Posted by: DanielVincent 11:17 am EST 01/16/23
In reply to: Did Balgord ever go on? - IvyLeagueDropout 01:01 am EST 01/16/23

Balgord went on at least once--the weekend before Thanksgiving in 2008, although I can't remember if it was Saturday or Sunday or matinee or the evening.

It was a very interesting performance and, unlike your description of Maureen Moore, she seemed to have been given leeway to create her own Rose. (Side note: what you've said about Moore makes me curious about what she was like the one time when she went on for Cyndi Lauper in Threepenny Opera. It's hard for me to imagine that she could've channeled Lauper the way you describe her channeling Peters, to whom she is very similar in the first place.) Unsurprisingly, Balgord sang the music beautifully. Diehard fans of Sunset Blvd. may remember that she and LuPone were the only Normas to sing the score in the key in which it was originally written, so the two may share a "sweet spot" in their vocal ranges that served Balgord well as a standby singing in keys chosen for another performer.

From an acting standpoint, though, Balgord struck me as somewhat miscast. There is something inherently regal and sophisticated about her--a quality that worked very well for her Norma Desmond and Queen Elizabeth in The Pirate Queen, but generally seemed wrong for Rose. No one would ever mistake Balgord for a "pioneer woman without a frontier." In a few scenes, such as the one with Miss Cratchit after Dainty June and Her Farmboys, this quality highlighted how aspirational Rose is: it seemed that she was deliberately and aspirationally putting on airs, which was thought-provoking and brought out different elements in the text than were emphasized with LuPone. However, the writing in most of the libretto doesn't really support a patrician Rose, especially when Balgord was not really doing anything to delineate between a public and private persona for the character.

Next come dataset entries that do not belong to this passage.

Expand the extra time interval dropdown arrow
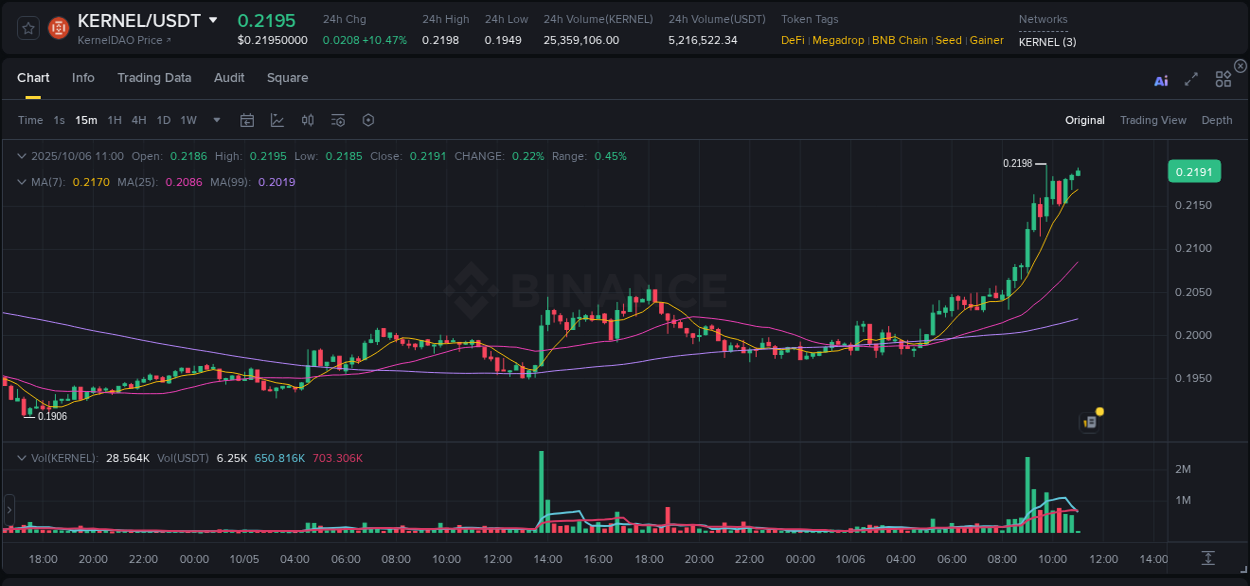This screenshot has height=586, width=1250. pyautogui.click(x=216, y=120)
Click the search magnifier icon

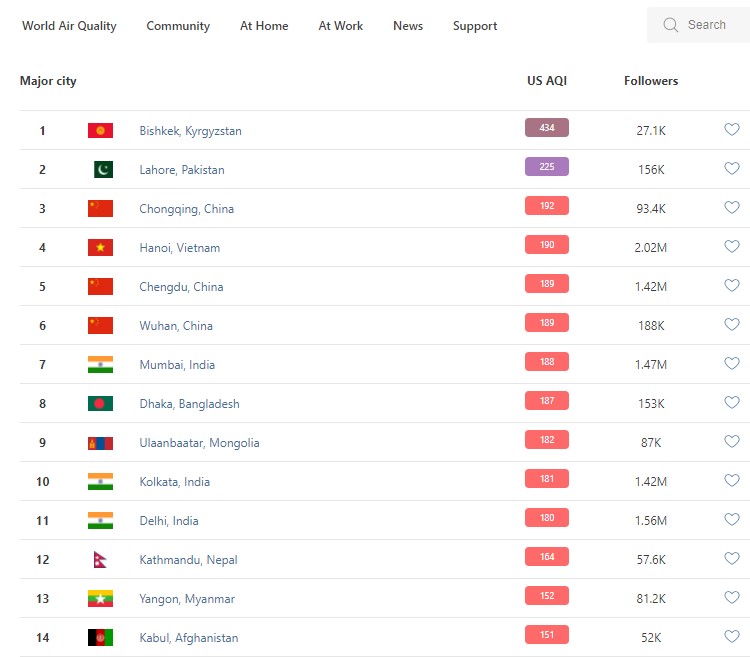tap(670, 25)
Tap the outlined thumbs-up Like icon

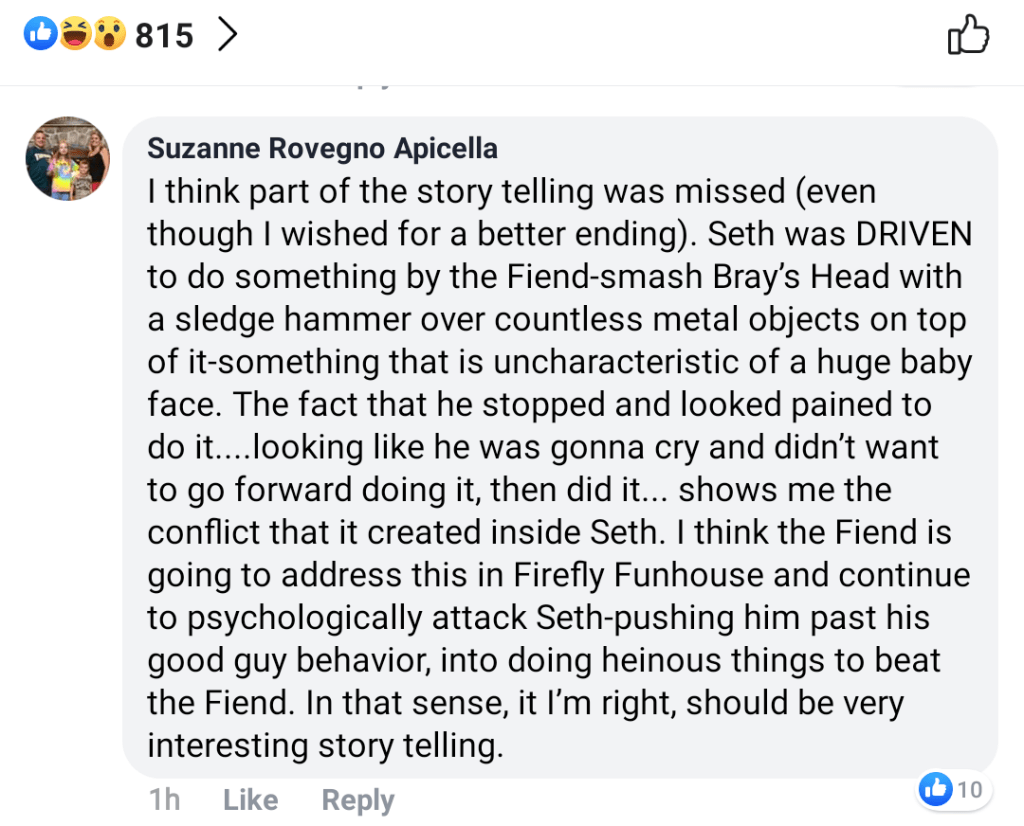[x=967, y=36]
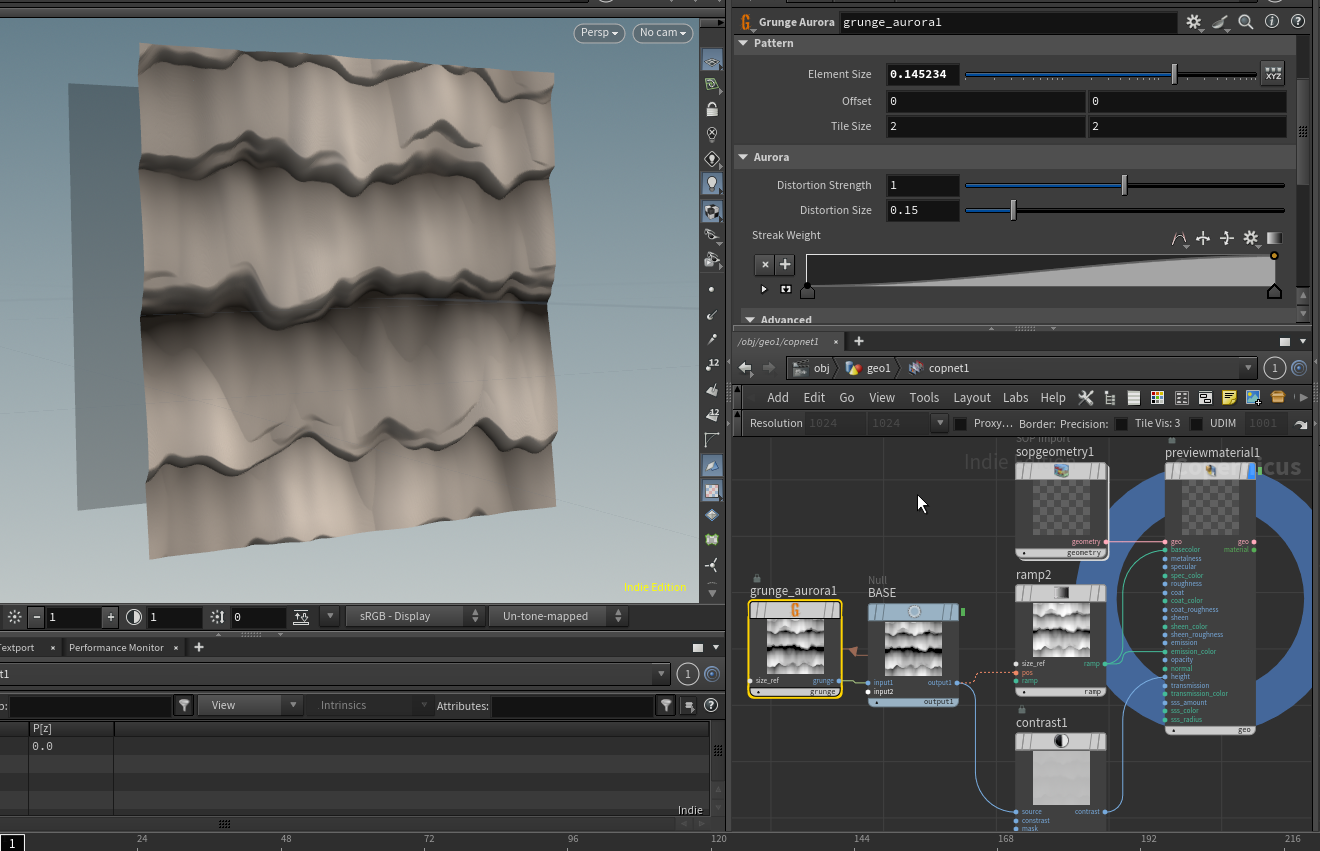Click the network background image icon
Viewport: 1320px width, 851px height.
point(1253,397)
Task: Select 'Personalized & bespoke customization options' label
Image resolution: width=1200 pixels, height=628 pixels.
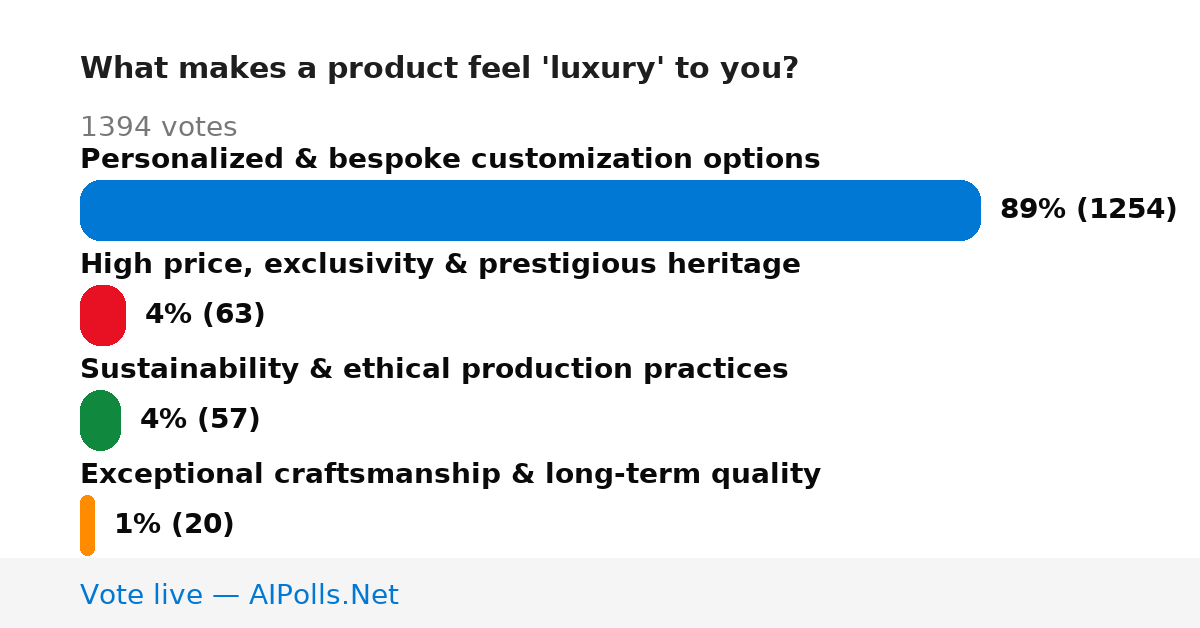Action: point(450,160)
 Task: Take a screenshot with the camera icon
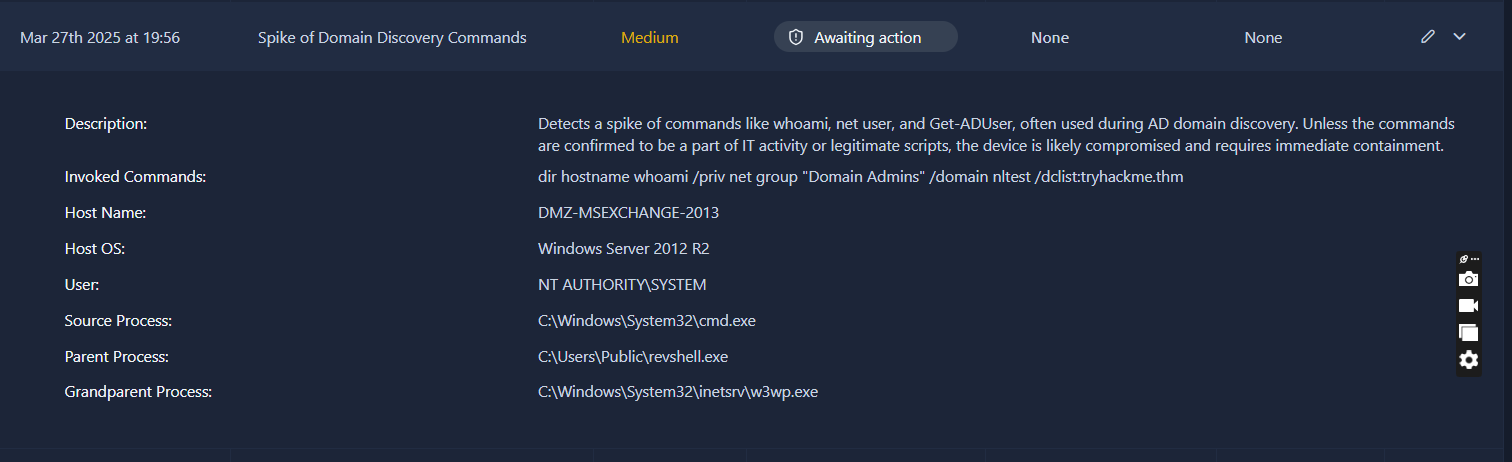pyautogui.click(x=1468, y=279)
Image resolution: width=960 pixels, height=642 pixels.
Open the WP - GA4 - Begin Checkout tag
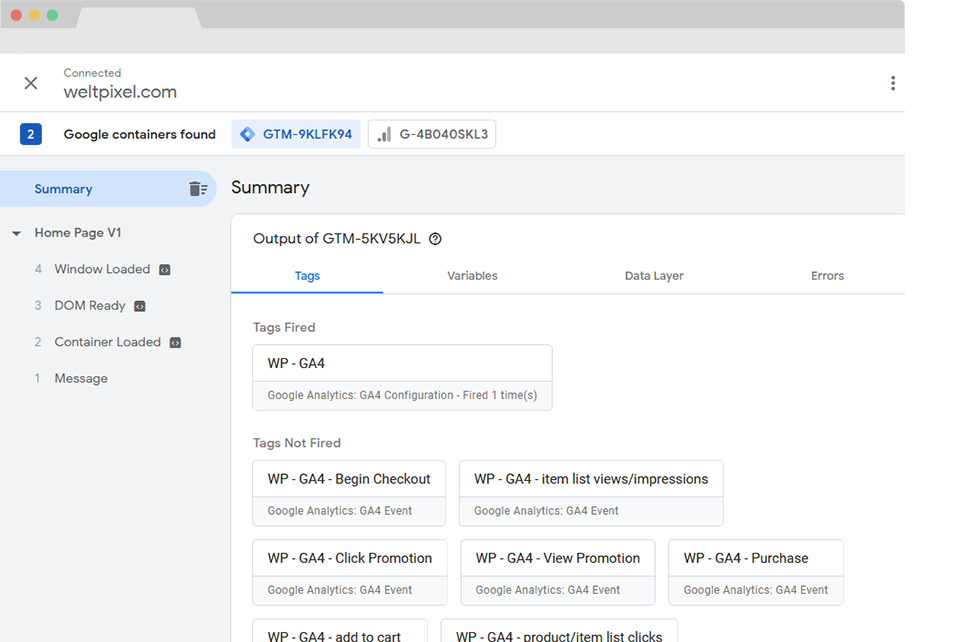pos(349,492)
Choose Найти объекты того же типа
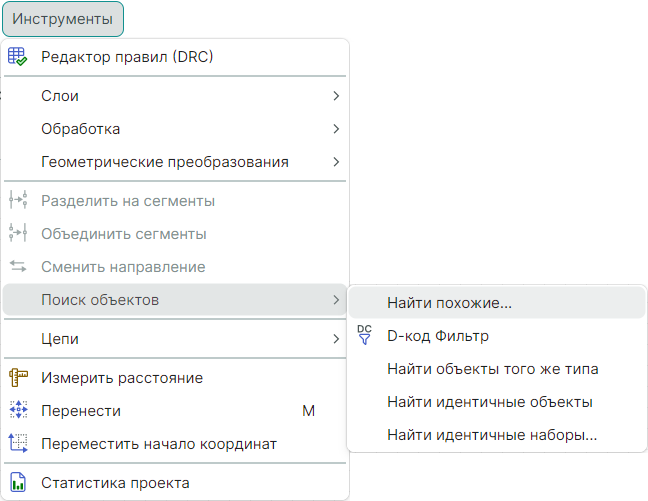The height and width of the screenshot is (501, 648). (492, 369)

She had great chemistry with Boyd Gaines, though, and in her most flirtatious moments, you saw her light up with a certain girlishness that was very endearing.

Overall, as I said, it was an interesting performance that didn't quite work, but was still fun to watch.

Incidentally, I saw Staunton do Gypsy on the West End and LOVED her, but I couldn't make it through more than 15 minutes of the broadcast. It was a totally different experience.